= Page text =
Small Stage point 5 aims to bring different cultures together

Pair five musicians with five dancers, none of whom know each other, all of whom have completely different backgrounds in the arts world, and what do you get? Small Stage point 5, explosive collaborations set to stun audiences on a visual, emotional and artistic level.

Each pairing of dancer and musician has five to seven minutes to create a work of creative talent on the small, eight by eight foot stage of The Emerald theatre. Between each performance, audiences will be entertained by emcee Billy Marchenski, a "comically inappropriate Cupid," sure to invite controversy and laughs.

Small Stage point 5 is co-curated by UBC creative writing professor Tariq Hussain. Also as one of the performers, Tariq has been essential in the collaborations of the musicians.

"It’s mostly people who are from my own musical network," said Hussain on where he found such a variety of performers. A Juno nominated songwriter and Brasstronaut band member, Hussain is evidently well connected in the music of Vancouver.

Bringing in pop-rock singer-songwriter Louise Burns, lead singer of The Belle Game Andrea Lo, Euro-sounding band Woodpigeon member Mark Hamilton and Tarun Tspoon, Delhi 2 Dublin DJ, Small Stage point 5 is set to be an evening of firsts.

The final outcome of these diverse pairings and genres is unknown as of yet, even for those involved.

"Who knows what those guys are all working on," said Hussain. "They could come up with anything eclectic and wild."

The dance styles are also from a wide range of origins. Burns is paired with burlesque dancer Burgundy Brixx, Hamilton is paired with "waaking" dancer Clarence Tang and Hussain himself is matched with a dancer with a traditional Chinese dance background.

= Task goal =
Can you reproduce the Small Stage point 5 article word for word, between "Each pairing of" and "controversy and laughs.", inclusive?

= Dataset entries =

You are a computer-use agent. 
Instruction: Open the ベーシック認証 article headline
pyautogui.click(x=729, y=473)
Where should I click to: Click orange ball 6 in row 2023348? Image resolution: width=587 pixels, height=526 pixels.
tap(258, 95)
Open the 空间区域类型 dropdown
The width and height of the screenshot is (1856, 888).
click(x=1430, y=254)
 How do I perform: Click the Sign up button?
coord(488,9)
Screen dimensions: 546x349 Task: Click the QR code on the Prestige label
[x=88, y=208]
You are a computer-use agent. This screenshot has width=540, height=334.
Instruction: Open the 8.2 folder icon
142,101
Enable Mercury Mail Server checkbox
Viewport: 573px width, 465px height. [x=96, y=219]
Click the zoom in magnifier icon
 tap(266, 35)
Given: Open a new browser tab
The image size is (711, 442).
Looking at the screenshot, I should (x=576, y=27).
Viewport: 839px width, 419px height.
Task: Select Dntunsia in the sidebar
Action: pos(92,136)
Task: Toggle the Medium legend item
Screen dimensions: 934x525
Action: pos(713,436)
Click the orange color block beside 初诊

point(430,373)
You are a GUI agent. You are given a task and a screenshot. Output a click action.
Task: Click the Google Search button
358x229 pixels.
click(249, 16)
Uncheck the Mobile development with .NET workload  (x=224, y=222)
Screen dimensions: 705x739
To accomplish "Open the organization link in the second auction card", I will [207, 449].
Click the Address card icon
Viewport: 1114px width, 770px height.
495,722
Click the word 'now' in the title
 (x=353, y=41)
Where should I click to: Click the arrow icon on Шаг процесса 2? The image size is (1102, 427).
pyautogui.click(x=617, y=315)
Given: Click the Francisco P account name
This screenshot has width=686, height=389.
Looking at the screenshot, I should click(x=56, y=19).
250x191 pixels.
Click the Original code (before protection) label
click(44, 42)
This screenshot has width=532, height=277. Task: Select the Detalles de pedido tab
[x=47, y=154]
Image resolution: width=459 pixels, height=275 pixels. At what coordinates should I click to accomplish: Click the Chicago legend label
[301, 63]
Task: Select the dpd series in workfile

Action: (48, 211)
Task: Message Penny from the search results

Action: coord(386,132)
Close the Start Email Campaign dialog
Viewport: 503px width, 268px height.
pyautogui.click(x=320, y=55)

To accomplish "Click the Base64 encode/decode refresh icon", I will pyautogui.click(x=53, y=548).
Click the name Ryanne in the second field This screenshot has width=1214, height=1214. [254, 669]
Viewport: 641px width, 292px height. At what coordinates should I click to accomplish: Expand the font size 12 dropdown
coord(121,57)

= Written solution =
Each pairing of dancer and musician has five to seven minutes to create a work of creative talent on the small, eight by eight foot stage of The Emerald theatre. Between each performance, audiences will be entertained by emcee Billy Marchenski, a "comically inappropriate Cupid," sure to invite controversy and laughs.